**PROBLEM:**
Transcribe the rows below verbatim, starting at the line that contains "will [481, 581]." and ending at the line that contains "coord(719,149)".

>> START

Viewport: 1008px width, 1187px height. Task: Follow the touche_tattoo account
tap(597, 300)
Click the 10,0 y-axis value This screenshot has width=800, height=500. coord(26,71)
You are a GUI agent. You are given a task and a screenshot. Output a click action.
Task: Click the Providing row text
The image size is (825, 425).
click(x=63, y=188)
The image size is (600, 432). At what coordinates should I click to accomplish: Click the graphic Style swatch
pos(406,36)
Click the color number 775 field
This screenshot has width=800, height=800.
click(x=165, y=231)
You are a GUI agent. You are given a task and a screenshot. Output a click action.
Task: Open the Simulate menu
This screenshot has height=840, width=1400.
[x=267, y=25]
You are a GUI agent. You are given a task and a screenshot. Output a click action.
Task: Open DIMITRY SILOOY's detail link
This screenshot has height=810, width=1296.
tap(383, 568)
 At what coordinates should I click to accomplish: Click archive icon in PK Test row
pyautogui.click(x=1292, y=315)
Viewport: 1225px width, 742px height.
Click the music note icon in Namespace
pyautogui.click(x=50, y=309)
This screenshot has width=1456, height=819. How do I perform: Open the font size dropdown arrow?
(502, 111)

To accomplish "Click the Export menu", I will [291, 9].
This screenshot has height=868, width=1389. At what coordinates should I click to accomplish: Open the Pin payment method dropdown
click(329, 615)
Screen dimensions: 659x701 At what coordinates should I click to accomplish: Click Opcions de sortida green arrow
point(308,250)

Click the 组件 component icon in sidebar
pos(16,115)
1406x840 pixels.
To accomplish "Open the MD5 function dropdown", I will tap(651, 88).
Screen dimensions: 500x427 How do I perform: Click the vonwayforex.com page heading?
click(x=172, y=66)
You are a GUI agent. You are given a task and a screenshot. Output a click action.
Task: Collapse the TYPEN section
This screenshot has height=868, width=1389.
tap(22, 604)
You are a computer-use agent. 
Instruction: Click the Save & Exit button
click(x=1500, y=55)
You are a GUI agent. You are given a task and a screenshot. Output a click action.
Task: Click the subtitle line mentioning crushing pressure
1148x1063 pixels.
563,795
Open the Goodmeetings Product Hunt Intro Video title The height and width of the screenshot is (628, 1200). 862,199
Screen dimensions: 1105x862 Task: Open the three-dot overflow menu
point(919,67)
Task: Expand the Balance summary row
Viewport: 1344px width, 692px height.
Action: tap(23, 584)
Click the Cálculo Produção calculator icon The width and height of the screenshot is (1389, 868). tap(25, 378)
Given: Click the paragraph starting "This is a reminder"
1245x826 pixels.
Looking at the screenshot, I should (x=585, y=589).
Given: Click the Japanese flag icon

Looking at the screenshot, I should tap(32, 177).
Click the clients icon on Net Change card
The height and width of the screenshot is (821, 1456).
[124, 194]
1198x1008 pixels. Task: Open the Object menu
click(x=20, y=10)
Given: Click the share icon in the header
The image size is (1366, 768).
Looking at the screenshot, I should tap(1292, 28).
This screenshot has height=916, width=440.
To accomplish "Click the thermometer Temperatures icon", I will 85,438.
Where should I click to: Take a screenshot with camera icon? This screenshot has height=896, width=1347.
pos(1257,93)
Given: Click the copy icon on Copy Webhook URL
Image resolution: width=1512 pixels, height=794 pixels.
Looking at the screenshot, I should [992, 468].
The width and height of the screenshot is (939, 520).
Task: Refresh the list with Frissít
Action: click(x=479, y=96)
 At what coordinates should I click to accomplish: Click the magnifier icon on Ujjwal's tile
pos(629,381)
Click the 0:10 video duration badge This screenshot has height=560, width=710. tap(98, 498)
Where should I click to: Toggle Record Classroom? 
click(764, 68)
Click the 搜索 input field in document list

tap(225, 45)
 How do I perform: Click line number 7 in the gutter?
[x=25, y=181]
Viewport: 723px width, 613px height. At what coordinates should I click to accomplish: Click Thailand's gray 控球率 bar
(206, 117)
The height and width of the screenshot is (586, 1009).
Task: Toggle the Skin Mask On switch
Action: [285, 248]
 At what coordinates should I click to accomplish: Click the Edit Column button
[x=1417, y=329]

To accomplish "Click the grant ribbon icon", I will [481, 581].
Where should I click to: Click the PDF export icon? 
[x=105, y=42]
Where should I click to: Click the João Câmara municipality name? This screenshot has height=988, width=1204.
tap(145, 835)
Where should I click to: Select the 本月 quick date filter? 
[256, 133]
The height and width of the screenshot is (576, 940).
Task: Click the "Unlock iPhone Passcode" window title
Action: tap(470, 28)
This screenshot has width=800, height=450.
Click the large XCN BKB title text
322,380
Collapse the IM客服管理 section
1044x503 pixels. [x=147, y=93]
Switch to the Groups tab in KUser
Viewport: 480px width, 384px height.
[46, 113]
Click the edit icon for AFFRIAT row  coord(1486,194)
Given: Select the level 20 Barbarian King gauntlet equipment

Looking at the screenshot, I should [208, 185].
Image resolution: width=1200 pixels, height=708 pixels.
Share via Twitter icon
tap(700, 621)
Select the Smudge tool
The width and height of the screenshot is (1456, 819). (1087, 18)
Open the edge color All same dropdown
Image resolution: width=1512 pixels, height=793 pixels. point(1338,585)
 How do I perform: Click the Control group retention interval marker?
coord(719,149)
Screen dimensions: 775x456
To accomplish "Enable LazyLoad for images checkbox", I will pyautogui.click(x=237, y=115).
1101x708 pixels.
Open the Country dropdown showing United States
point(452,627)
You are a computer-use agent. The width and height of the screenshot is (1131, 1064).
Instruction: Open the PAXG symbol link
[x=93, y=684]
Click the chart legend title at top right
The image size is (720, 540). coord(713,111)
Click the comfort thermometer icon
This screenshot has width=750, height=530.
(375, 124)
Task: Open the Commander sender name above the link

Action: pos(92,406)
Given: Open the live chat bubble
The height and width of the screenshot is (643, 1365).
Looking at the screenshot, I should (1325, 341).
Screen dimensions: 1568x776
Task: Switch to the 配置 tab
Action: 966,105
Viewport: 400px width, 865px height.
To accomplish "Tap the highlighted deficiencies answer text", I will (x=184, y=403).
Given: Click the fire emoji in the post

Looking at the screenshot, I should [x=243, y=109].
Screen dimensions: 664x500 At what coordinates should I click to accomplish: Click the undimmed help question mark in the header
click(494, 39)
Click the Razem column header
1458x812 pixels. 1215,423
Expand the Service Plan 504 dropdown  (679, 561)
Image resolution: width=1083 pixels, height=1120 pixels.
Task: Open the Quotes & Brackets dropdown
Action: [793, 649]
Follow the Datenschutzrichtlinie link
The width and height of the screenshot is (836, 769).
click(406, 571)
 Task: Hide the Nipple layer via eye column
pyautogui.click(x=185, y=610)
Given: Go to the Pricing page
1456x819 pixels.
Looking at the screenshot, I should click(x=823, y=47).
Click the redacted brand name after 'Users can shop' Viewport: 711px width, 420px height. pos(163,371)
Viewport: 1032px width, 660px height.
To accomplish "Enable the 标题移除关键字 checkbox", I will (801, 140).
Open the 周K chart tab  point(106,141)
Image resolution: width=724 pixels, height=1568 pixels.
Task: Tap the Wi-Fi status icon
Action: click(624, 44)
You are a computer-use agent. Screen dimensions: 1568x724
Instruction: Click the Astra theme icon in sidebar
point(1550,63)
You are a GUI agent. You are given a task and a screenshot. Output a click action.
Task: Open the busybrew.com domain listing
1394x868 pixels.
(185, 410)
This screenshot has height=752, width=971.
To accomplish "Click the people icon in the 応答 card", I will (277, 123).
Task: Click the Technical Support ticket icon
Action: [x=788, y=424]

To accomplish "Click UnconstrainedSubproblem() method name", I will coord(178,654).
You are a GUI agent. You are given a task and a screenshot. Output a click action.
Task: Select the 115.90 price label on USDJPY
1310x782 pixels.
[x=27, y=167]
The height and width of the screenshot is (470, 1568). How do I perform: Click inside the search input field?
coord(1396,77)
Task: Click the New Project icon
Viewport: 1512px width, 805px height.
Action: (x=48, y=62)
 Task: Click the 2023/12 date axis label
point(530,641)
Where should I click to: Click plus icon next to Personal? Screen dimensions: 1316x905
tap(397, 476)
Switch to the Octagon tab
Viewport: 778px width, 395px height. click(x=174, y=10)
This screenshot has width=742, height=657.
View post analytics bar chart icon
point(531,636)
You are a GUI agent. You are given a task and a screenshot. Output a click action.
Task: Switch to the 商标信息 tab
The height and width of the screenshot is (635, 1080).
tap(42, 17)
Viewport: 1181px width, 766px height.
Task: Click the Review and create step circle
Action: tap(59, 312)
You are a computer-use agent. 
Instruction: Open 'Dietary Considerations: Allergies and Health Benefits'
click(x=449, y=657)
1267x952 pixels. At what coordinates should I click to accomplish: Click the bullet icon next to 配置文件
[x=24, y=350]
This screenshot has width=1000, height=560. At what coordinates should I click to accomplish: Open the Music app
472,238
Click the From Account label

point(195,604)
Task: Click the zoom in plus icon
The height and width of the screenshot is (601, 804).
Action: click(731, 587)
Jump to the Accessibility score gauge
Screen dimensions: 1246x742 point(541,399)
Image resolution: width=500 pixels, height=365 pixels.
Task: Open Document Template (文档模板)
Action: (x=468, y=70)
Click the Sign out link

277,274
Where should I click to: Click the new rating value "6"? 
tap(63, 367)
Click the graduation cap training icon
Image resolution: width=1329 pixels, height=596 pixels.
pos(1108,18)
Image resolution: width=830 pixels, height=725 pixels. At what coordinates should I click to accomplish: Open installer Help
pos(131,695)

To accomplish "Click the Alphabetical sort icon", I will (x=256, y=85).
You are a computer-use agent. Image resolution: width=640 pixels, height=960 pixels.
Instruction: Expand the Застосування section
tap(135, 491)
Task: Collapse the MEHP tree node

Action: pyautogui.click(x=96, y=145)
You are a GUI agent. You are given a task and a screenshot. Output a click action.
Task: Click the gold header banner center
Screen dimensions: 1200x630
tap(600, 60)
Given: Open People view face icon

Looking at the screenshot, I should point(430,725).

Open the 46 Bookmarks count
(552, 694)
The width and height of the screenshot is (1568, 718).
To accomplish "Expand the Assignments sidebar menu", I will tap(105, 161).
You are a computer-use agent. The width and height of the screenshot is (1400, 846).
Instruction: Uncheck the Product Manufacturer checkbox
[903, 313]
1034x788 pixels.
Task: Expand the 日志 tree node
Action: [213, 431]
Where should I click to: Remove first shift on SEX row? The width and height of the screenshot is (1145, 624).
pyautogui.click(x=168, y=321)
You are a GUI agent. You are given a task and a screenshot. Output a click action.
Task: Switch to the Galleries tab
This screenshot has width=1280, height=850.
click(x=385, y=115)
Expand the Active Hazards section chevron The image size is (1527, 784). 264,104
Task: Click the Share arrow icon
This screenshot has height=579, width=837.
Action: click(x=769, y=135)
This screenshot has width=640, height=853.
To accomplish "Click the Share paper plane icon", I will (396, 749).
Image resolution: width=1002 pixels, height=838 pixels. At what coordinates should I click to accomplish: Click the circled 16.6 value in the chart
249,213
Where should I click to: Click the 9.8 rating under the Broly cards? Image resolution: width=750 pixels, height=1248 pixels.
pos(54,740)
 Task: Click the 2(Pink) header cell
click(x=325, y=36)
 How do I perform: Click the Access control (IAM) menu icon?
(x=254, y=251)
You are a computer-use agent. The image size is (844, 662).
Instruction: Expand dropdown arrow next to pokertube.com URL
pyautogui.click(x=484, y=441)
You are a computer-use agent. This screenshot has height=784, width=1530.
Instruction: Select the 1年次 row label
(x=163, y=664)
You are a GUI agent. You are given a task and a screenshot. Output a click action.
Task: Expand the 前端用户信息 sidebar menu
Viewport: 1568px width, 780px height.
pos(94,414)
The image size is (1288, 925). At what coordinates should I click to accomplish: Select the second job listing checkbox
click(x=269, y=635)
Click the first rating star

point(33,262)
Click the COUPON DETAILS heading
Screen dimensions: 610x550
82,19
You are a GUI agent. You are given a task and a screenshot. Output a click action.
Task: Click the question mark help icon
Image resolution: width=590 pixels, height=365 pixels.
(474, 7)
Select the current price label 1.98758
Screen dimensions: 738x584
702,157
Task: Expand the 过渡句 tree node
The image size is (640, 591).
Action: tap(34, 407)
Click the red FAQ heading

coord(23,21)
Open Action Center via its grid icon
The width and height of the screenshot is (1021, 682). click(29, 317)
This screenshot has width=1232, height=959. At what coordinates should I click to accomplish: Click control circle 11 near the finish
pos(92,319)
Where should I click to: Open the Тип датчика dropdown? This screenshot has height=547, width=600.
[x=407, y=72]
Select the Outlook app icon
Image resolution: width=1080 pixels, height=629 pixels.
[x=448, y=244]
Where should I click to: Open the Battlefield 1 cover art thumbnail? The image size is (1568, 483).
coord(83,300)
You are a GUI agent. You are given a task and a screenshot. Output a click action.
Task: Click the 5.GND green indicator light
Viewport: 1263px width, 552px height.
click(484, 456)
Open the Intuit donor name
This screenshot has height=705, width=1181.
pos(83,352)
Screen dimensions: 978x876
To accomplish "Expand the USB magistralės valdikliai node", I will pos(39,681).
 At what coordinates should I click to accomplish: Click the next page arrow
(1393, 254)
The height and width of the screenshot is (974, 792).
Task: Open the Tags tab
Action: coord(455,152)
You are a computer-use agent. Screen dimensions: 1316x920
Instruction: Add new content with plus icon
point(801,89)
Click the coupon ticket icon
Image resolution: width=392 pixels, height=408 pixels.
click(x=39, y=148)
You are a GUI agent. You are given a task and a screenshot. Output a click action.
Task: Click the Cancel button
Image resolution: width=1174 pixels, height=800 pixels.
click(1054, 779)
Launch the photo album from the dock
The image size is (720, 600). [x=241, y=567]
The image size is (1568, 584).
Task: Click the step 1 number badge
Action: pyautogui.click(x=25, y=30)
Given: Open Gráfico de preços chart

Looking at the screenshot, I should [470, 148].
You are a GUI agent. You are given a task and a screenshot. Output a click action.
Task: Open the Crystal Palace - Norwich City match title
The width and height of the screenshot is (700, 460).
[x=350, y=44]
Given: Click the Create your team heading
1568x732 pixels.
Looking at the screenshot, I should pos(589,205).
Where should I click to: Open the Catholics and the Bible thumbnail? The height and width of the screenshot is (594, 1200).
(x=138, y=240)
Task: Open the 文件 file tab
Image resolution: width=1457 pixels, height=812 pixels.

>> END

**EXERCISE RESULT:**
To accomplish "Click the grant ribbon icon", I will [481, 581].
Where should I click to: Click the PDF export icon? 
[x=105, y=42]
Where should I click to: Click the João Câmara municipality name? This screenshot has height=988, width=1204.
tap(145, 835)
Where should I click to: Select the 本月 quick date filter? 
[256, 133]
The height and width of the screenshot is (576, 940).
Task: Click the "Unlock iPhone Passcode" window title
Action: tap(470, 28)
This screenshot has width=800, height=450.
Click the large XCN BKB title text
322,380
Collapse the IM客服管理 section
1044x503 pixels. [x=147, y=93]
Switch to the Groups tab in KUser
Viewport: 480px width, 384px height.
[46, 113]
Click the edit icon for AFFRIAT row  coord(1486,194)
Given: Select the level 20 Barbarian King gauntlet equipment

Looking at the screenshot, I should [208, 185].
Image resolution: width=1200 pixels, height=708 pixels.
Share via Twitter icon
tap(700, 621)
Select the Smudge tool
The width and height of the screenshot is (1456, 819). (1087, 18)
Open the edge color All same dropdown
Image resolution: width=1512 pixels, height=793 pixels. point(1338,585)
 How do I perform: Click the Control group retention interval marker?
coord(719,149)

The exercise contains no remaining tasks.